The Summer of Katya (novel), Crown (New York, NY), 1983, Three Rivers Press (New York, NY), 2005.
Incident at Twenty-Mile (novel), St. Martin's Press (New York, NY), 1998.
(Author of introduction) Jack Olsen, The Climb Up to Hell (reprint edition), St. Martin's Griffin (New York, NY), 1998.
Hot Night in the City (short stories), St. Martin's Press (New York, NY), 2000.
(Editor and author of introduction) Death Dance: Suspenseful Stories of the Dance Macabre, Cumberland House (Nashville, TN), 2002.
The Crazyladies of Pearl Street (autobiographical novel), Crown (New York, NY), 2005.
The Crazyladies of Pearl Street Cybernotes Companion, privately published by Trevanian, 2005.
The Street of the Four Winds—Part I Internet Edition, privately published by Trevanian, 2005.

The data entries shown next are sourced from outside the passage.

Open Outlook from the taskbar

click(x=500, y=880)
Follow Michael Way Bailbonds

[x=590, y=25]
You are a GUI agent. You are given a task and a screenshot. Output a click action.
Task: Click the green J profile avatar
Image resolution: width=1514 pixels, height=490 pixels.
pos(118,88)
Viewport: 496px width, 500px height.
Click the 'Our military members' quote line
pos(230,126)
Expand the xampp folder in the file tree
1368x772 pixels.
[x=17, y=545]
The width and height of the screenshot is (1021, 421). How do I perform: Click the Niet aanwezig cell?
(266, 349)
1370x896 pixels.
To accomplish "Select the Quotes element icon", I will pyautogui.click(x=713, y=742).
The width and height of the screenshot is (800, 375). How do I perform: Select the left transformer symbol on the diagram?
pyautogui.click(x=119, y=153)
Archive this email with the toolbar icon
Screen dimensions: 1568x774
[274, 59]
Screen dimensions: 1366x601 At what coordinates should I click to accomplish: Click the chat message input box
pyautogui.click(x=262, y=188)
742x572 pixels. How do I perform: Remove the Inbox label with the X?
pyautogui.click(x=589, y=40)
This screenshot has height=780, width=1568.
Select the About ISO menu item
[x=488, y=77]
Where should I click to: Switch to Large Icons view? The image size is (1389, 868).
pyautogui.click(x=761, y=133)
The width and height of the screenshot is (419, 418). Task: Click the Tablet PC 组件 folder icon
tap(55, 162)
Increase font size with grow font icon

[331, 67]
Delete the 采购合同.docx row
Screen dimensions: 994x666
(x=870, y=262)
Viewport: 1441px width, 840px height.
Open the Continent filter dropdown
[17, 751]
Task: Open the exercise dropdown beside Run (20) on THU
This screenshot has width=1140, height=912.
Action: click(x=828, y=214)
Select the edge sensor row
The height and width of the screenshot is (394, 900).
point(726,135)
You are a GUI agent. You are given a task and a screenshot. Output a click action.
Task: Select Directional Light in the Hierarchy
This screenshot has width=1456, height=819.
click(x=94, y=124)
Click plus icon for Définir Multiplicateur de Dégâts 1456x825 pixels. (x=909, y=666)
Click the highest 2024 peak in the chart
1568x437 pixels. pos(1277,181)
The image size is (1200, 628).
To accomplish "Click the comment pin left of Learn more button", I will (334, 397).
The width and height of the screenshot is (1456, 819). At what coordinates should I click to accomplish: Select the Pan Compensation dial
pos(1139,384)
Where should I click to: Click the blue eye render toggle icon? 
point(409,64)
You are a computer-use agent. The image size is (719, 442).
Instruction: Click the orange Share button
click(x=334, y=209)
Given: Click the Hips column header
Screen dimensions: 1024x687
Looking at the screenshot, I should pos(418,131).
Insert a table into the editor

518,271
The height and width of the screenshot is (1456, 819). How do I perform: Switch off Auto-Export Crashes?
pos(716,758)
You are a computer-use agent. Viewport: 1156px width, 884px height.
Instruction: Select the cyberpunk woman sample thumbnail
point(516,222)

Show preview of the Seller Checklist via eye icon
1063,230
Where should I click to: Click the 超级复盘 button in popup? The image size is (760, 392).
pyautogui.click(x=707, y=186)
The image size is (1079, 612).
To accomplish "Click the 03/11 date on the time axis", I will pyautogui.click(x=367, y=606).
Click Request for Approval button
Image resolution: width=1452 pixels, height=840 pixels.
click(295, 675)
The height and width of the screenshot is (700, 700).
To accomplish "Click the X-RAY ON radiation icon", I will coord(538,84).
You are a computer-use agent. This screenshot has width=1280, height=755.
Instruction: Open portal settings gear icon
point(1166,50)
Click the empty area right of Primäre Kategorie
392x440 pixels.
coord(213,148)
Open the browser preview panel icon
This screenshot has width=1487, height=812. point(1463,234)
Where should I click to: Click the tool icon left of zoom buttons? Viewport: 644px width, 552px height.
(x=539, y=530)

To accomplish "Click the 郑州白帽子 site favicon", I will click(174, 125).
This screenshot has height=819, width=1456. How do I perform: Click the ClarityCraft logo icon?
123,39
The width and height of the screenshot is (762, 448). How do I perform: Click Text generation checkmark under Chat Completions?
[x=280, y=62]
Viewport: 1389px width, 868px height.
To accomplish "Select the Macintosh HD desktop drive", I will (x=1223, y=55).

Author of short stories including "Switching," Playboy, 1978 (revised version published as "After Hours at Rick's" in Hot Night in the City); "Minutes of a Village Meeting," Harper's Monthly, 1979 (revised version published in Hot Night in the City); "The Secrets of Miss Plimsoll, Private Secretary," Redbook, 1984 (revised version published as "The Sacking of Miss Plimsoll" in Hot Night in the City); "The Apple Tree," Antioch Review, 2000; and, "Walking to the Spirit Clock," Antioch Review, 2003. A collection of short stories titled Different Voices was to be published by Crown in 1984, but never materialized. The book 1339 … or So was, in early form, a stage play titled Eve of the Bursting.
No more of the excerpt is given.